Student 7 Reflection

Working with Kristine was an eye opening experience, by her asking you to bring yourself really makes you (the actor) feel valued in the rehearsal room and gives you the belief that you are enough, which is really important. Her idea of having the pleasure to play really reminded me exactly why I fell in love acting in the first place which sometimes can be lost by getting in my head, having the pleasure to play takes you out of your head and you enjoy just playing with your cast mates. I had never worked with a director that wanted you to bring culture and use your identity when rehearsing, as a black actor I feel this is important for me as I believe sometimes black actors identify can be lost or pushed aside, I wish more directors would work like this as it really helped me to find a freedom and  make bigger discoveries as an actor. I feel Kristine really takes time to understand her actors and sees their strengths and weakness and therefore gets the best out of them. I will take everything I’ve learnt working with Kristine with me into the profession, it was a real pleasure to work with her.


Student 8 Reflection

Working with Kristine has honestly been one of the best, mind-blowing and beneficial experiences I’ve had : she allowed me to dip into practices I hadn’t been able to do before. Kristine’s ideas of ‘bringing one’s cultural context’ blew my mind because I had never thought that I would be able to use my Caribbean accent in a Chekov play (‘The Seagull’).
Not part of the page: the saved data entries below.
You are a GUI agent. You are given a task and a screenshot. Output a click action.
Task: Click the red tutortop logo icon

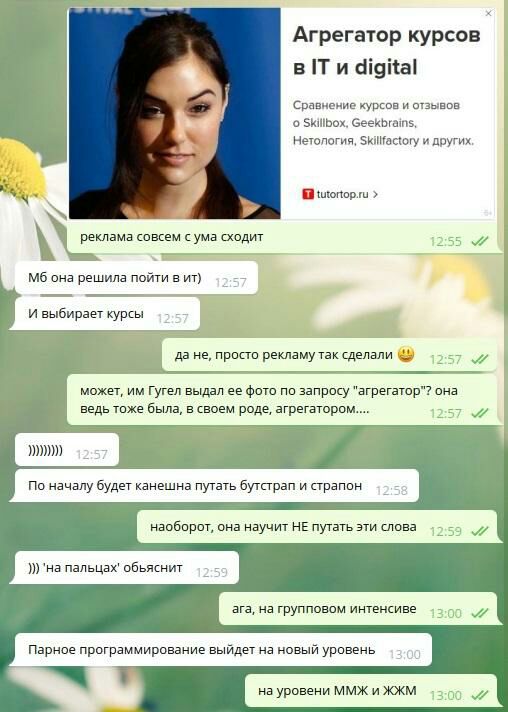click(308, 194)
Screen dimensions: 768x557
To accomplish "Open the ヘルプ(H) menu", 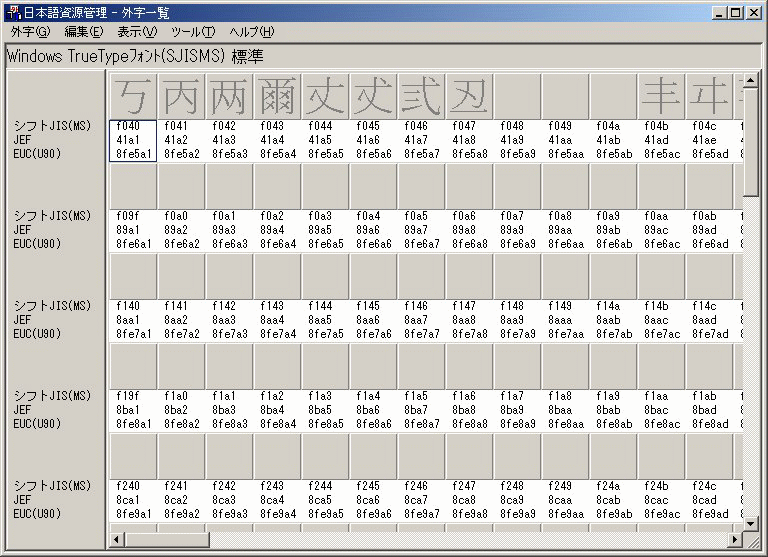I will click(x=251, y=32).
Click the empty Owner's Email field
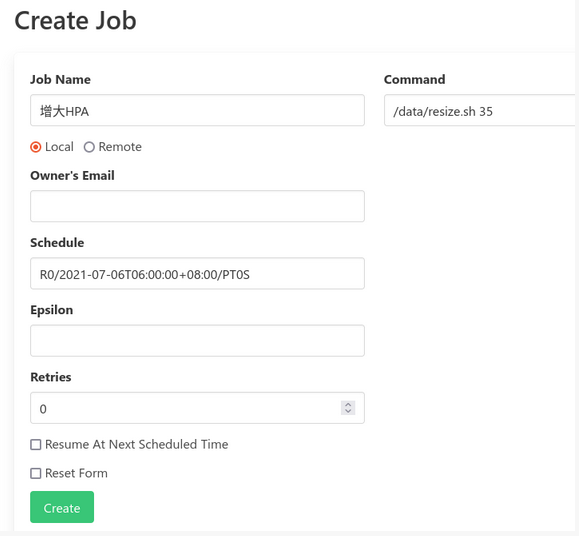 [197, 206]
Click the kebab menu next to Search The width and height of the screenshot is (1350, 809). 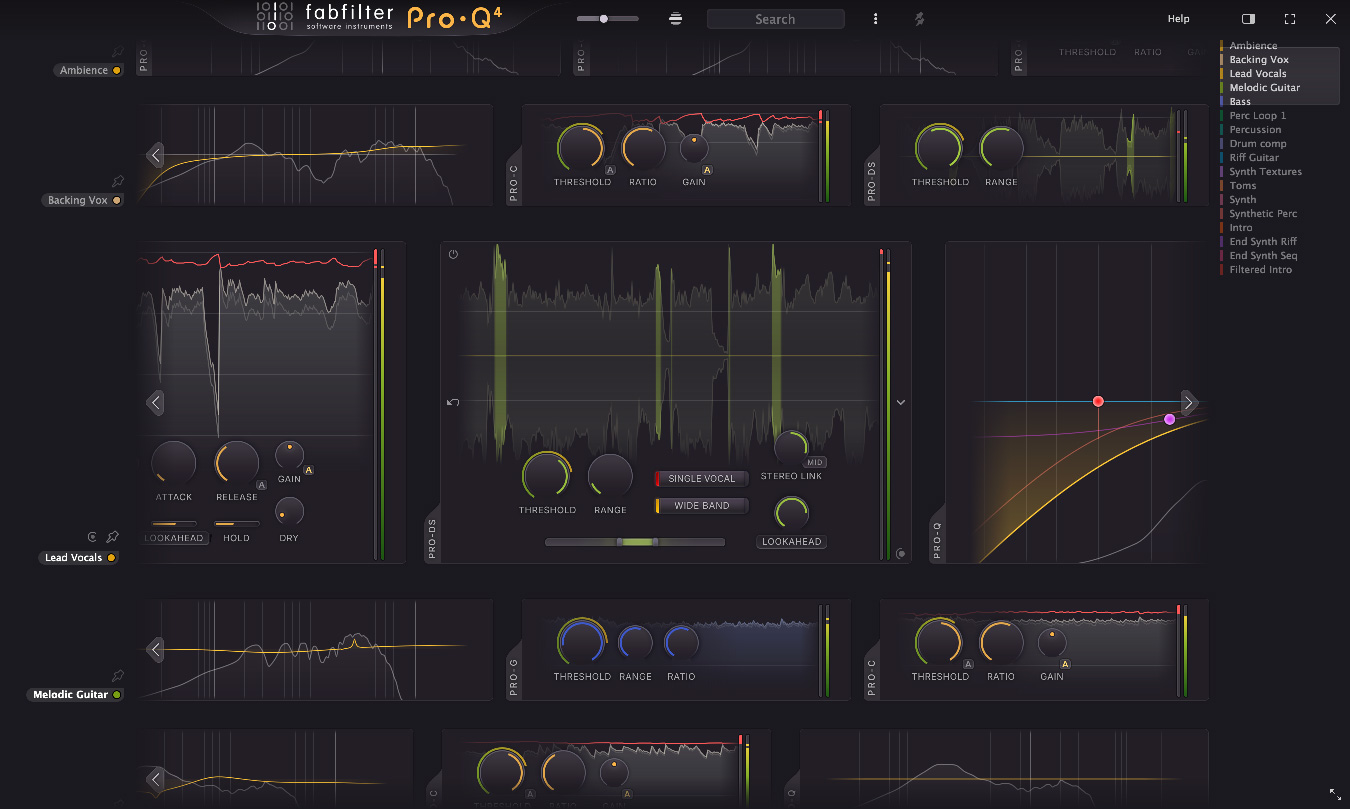[x=875, y=18]
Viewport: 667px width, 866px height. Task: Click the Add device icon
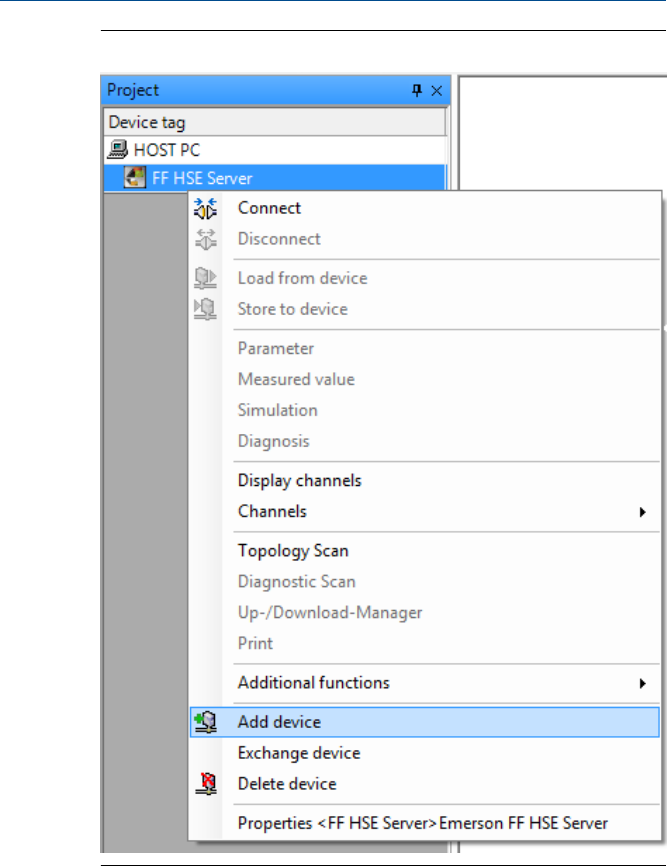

We had intense conversations about how other black actors have questioned whether they’re black or white whilst playing roles. The conversation lead to talking about black actors experiences in playing roles. I discovered that at times, when black actors are asked to play themselves, they almost forget how to because they’ve been ‘acting white’ throughout their acting career/training. This resonated with me a lot because the majority of the time I imagine the character, other, to myself. I know that I myself am Black and everyone can see that, but I didn’t think of my character being able to express and indulge in their black culture. With playing Masha in ‘The Seagull’, I was able to do this and apply this to my character for the first time. I was able to own this character. I was able to make her my own by including my culture and just be a black woman. I hadn’t felt that I could do this before, ever. Being given permission to just ‘be myself’, all of myself, was the most euphoric, liberating feeling ever.

Also, I’m this role I got to use my Caribbean accent, which was a struggle at first. When I spoke to Kristine she understood why I was struggling and we spoke about accents, their importance and that not everything society deems as appropriate is always correct.  I gradually became comfortable with using my accent in front of my peers and I had to remind myself that yes it is different but it is mine. It is not just an accent, it is a part of who I am and I’m going to own it. I’m going to take this opportunity and run with it. Any insecurities that I had, I vowed that I was going to leave them behind because this was my moment. I loved the here and now approach and I will treasure it forever. It was a truly freeing experience that I will carry with me through my actor training and career. Anyone that gets to experience Kristine’s approach should count themselves lucky because it will - along with her as a director - blow your mind!